Opinión

SABINA COVO: Irak, Siria y la estrategia de Estados Unidos

Este pasado jueves el presidente de Estados Unidos, Barack Obama, aseguró que Washington se encuentra diseñando una estrategia para el manejo del conflicto en Irak y Siria. Yo supondría que parte de la estrategia, por lo delicado del asunto, ya debe estar diseñada y no se revelan detalles para evitar el circo que se forma en el Congreso cada vez que hay una oportunidad de critica al gobierno, y que más bien el presidente Obama se refiere en parte a una estrategia de índole militar, la cual no ha quedado clara. El Partido Republicano inmediatamente expresó su preocupación por la presunta falta de un plan y hasta Hillary Clinton, que ya se encuentra en pleno modo de campaña, ha dado su opinión.

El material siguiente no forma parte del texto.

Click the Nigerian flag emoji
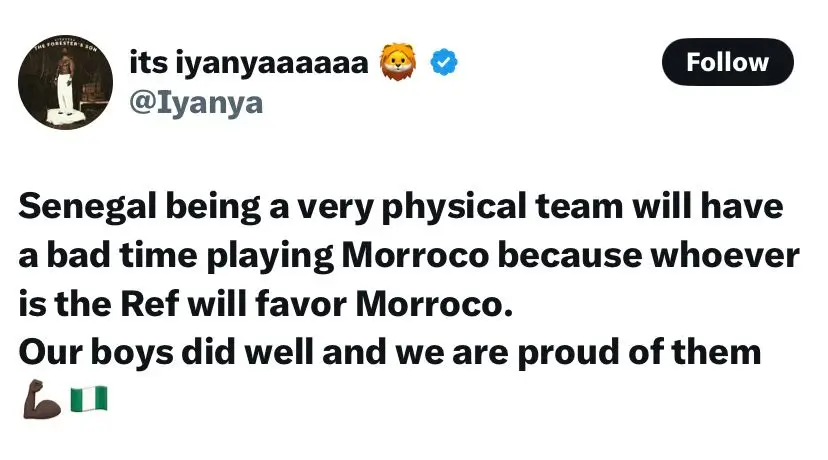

¿Pero qué significa una estrategia en el Medio Oriente? Obama también anunció que el Secretario de Estado, John Kerry, estaría viajando a esa región y que la estrategia de guerra con bombardeos aéreos, como los que se han llevado a cabo en el pasado mes en Irak, y que han desatado la molestia del grupo radical Estado Islámico en Irak y Levante (EEIL) que decapitó a un periodista estadounidense, no son la solución a un conflicto de una región que necesita gobernanza local, y en la cual Estados Unidos debería entrar de manera diplomática. Pero, ¿será posible parar a extremistas de manera diplomática? El Medio Oriente, después de errores como una guerra sin sentido contra Irak, bajo la administración de George W. Bush, es cada día un problema más complejo para Estados Unidos.

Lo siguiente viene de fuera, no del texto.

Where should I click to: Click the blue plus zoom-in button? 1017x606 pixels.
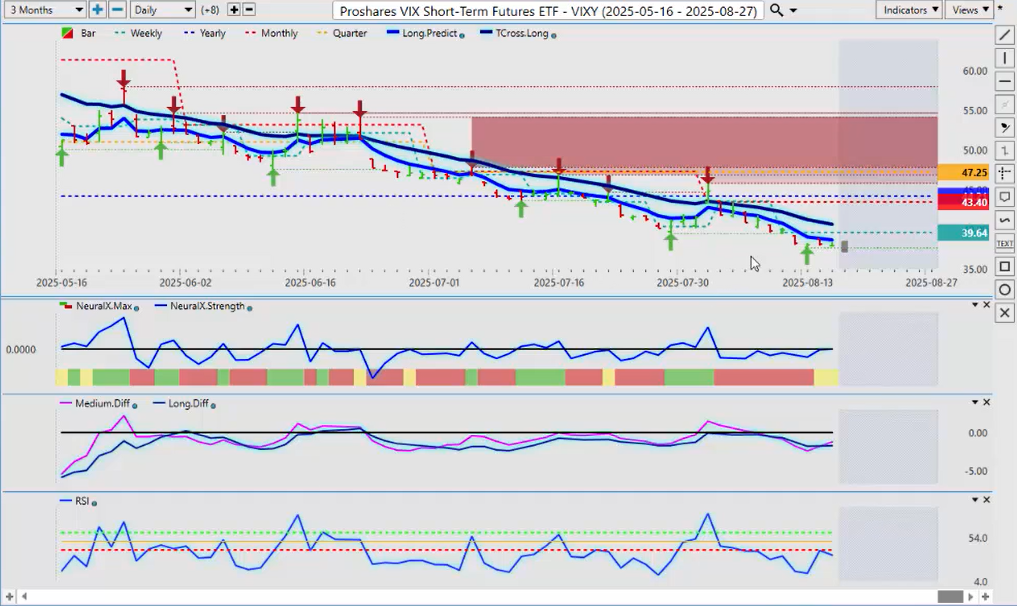point(97,10)
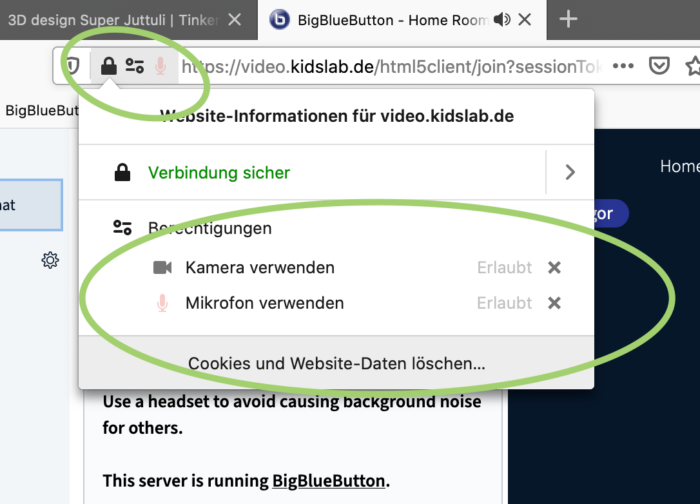Open the BigBlueBut… bookmark in bookmarks bar
This screenshot has width=700, height=504.
click(42, 110)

De acuerdo al analista Donald Liebich, experto en política internacional de la Universidad de Rochester y Harvard y autor del libro Fault Lines ( http://donliebich.com/book) las opiniones que se expresan en referencia al conflicto en el Medio Oriente piden que el gobierno de Obama haga más, pero no explican qué significa más. La idea de Hillary Clinton de que si se hubiese armado a los opositores sirios en su momento el conflicto estuviese de otra manera, no es clara. Esas armas pudieran estar en manos del EEIL ya hoy día por el simple hecho de que “el llamado Ejército Libre de Siria nunca ha sido una fuerza cohesiva y siempre ha sido una alianza rebelde de varios grupos tribales y sectarios. Sus lealtades han sido siempre fluidas y en la actualidad muchos de estos grupos están alineándose con EEIL”, explica Libich.

Los estadounidenses, en su gran mayoría, no tienen ningún deseo de que sus hijos pierdan la vida en otra guerra en el Medio Oriente, es por esto que además Estados Unidos debe mirar este conflicto con lupa y mucha inteligencia. Según Libich, “Estados Unidos tendrá que confiar en los actores regionales. En el mejor de los mundos, Irán, Turquía, Siria y Hezbolá (todos ellos tienen un fuerte interés en la derrota de EEIL) podrían ayudar a llenar este papel. Sin embargo, Estados Unidos tiene malas relaciones con todos ellos y por lo tanto esta no es una opción viable. Siendo realistas, lo mejor que podemos hacer es confiar en los Peshmerga kurdos y el ejército iraquí y esperar lo mejor”.

Entretanto, a mi criterio, Estados Unidos está tomando la decisión adecuada al estudiar cómo podría utilizar la inteligencia para que el conflicto no afecte a los norteamericanos, y entre líneas, como todo, a los intereses norteamericanos. Aunque en muchos casos bombardear aterrorice a criminales y extremistas, es difícil manejar las reacciones de estos grupos, llenos de odio contra gran parte de Occidente. La inteligencia del gobierno debe primar sobre cualquier ataque político al tema, porque la realidad es que las vidas de inocentes siempre quedan en juego y la guerra, también entre líneas, continúa.